For the past decade, Amazon has wanted Alexa to be more than just a convenient way to start a timer. To convince consumers of the intelligent assistant’s potential, the company has reinvented the Echo line multiple times. From fashion-critic cameras to microwave ovens you could ask for popcorn, Echo’s recurring renaissance has often been wildly experimental in ways that haven’t always appealed to consumers.
While the Echo smart speaker has survived, many other Echo products, accessories, and variations have not.
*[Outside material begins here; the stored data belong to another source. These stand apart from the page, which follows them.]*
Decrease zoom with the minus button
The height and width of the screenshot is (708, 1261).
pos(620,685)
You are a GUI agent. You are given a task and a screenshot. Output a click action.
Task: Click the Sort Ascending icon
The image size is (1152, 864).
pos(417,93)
They were either too weird, too redundant, or too ahead of their time to last more than a few years before quietly disappearing from Amazon’s online store.
Let’s take a look at the Echo products that haven’t convinced consumers or convinced Amazon that they’re worth having.
The Verge examines how far the voice assistant has come in a decade: its successes, failures, and potential future.
Photo: Vjeran Pavic / The Verge
Using its camera and built-in LED lighting, Echo Look can capture full-body photos and videos of users wearing different outfits, which have been cataloged using a third-party app and rated using “machine learning algorithms with advice from fashion experts.”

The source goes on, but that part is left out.